Use a SwitchBot Keypad without buying the SwitchBot Lock (ESP32 + ESPHome)
The SwitchBot Keypad is kind of useless on its own — it only works if you also
buy a SwitchBot Lock, because the keypad just talks to the lock over Bluetooth.
I wanted to use the keypad as a local access controller for Home Assistant
without buying the lock, so I built a workaround.
It's an ESPHome external component that makes a plain ESP32 impersonate a
SwitchBot Lock over BLE. A real keypad pairs to it and sends its normal
encrypted lock/unlock frames; the ESP32 decrypts them and passes them to Home
Assistant as events. The keypad has no idea it isn't talking to a real lock.

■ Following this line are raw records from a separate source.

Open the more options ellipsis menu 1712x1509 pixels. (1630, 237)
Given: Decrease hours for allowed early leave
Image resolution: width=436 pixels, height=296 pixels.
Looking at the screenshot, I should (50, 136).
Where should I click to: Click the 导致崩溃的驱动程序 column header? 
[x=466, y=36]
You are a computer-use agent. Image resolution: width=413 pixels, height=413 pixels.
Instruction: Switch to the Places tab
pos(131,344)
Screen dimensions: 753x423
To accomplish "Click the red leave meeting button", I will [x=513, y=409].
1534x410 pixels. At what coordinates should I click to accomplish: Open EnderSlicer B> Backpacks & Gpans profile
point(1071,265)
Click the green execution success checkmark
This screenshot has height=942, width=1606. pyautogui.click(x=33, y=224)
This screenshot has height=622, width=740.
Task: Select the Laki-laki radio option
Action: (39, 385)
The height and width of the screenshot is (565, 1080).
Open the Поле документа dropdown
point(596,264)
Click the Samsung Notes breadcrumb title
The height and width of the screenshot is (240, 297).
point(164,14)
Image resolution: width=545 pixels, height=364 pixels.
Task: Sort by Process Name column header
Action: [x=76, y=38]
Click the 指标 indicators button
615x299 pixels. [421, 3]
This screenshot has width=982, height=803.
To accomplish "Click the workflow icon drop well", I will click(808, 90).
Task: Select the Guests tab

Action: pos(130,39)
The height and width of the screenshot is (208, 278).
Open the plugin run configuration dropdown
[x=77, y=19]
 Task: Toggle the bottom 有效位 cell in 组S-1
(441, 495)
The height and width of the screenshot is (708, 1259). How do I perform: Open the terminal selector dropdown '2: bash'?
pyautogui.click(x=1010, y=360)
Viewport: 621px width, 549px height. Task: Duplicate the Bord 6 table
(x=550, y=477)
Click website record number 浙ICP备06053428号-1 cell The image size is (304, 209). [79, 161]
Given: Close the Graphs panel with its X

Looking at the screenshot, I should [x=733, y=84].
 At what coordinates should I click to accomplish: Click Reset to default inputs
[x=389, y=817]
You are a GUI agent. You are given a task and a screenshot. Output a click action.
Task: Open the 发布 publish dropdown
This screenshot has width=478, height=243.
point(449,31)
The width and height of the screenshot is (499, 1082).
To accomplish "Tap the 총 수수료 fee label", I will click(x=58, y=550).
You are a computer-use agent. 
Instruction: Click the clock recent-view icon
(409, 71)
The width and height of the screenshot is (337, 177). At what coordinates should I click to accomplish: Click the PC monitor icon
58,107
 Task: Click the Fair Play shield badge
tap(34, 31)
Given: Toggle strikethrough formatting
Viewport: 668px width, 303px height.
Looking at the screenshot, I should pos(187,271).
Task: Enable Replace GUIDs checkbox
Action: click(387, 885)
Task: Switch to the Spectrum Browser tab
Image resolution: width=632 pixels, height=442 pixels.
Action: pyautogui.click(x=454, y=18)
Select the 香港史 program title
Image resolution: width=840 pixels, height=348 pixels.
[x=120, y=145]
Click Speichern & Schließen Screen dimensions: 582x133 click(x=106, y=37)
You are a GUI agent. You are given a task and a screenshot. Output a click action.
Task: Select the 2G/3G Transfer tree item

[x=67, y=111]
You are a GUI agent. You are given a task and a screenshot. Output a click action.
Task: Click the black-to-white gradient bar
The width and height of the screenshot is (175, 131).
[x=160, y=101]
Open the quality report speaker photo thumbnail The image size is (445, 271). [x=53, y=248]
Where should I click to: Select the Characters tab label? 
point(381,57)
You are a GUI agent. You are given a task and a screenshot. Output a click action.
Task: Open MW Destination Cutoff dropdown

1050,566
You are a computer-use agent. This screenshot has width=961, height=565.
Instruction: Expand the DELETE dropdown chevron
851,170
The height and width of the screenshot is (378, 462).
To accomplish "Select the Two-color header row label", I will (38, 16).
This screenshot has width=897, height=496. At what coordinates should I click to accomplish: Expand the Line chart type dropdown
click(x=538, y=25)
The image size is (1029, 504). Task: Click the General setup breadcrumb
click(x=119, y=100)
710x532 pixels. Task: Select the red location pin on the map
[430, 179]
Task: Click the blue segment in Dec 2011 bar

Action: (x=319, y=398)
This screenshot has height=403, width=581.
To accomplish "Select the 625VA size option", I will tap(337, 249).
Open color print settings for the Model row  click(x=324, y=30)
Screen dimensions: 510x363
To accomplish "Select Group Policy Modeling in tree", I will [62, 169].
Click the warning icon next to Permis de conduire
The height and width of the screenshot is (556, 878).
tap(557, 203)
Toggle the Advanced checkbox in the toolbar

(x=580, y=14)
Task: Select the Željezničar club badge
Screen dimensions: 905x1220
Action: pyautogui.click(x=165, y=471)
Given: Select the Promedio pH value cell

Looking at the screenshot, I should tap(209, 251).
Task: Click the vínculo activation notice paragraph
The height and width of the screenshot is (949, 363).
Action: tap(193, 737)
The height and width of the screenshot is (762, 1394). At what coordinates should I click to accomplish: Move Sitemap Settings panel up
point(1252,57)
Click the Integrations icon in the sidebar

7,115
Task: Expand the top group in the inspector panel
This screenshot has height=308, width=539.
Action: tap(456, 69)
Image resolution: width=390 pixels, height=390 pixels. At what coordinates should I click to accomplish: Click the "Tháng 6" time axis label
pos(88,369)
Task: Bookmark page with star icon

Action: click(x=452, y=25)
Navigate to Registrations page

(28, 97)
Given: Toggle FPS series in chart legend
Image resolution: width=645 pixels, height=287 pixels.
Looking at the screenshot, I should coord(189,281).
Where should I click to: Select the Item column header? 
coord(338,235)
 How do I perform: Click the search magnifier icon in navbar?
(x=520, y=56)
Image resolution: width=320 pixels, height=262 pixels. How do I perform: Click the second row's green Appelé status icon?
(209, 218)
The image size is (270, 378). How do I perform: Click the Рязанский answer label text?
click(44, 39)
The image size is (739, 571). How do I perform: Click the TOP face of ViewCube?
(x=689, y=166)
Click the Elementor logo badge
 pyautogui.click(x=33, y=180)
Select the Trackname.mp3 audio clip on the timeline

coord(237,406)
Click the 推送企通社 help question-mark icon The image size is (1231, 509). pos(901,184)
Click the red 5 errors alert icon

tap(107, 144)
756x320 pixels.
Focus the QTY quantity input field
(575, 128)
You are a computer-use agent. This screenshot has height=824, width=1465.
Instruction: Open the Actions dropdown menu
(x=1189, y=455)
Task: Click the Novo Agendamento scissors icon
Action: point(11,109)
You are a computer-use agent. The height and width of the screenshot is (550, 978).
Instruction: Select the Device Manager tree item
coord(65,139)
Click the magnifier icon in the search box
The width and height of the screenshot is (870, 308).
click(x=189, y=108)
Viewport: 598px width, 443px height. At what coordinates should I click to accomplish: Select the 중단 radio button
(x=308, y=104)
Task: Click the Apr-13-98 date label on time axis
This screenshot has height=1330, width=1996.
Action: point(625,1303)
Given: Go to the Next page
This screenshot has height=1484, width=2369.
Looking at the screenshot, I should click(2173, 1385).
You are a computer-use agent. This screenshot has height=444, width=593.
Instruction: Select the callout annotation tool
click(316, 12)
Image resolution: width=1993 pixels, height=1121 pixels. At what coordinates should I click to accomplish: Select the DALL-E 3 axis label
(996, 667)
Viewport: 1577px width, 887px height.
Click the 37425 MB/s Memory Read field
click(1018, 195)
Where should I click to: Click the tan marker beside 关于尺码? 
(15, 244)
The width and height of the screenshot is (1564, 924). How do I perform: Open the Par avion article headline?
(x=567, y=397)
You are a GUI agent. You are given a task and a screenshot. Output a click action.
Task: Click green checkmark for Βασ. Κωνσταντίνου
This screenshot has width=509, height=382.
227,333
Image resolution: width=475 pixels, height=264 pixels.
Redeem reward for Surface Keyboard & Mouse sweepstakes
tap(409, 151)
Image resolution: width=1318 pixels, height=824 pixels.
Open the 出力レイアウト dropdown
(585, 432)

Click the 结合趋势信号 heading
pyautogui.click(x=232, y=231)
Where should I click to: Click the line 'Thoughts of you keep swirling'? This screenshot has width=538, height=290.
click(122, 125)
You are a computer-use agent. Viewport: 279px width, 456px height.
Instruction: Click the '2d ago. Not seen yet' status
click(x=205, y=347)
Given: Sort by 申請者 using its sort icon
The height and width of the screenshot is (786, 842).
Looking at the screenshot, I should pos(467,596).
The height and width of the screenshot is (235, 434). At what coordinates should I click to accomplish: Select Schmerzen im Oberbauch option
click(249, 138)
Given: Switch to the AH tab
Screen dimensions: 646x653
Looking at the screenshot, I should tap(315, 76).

The nice part is that every unlock event tells you how it was unlocked (PIN,
fingerprint or face) and which credential slot was used, so you can build
per-user automations — a different notification or action depending on who's
at the door.
Pairing is done through a small web UI hosted on the ESP32 itself: you sign in
to your SwitchBot account, pick the keypad from the list, and it does the BLE
pairing for you. No Python scripts, no laptop, no sniffing. After that it runs
fully local — just BLE and Home Assistant, no cloud. The AES key is generated
on the device and never ends up in your YAML or git.
I've tested it with the Keypad Touch and the Keypad Vision. The original Keypad
and the Vision Pro should work too since they use the same protocols, but I
haven't been able to verify them — would love reports from anyone with those.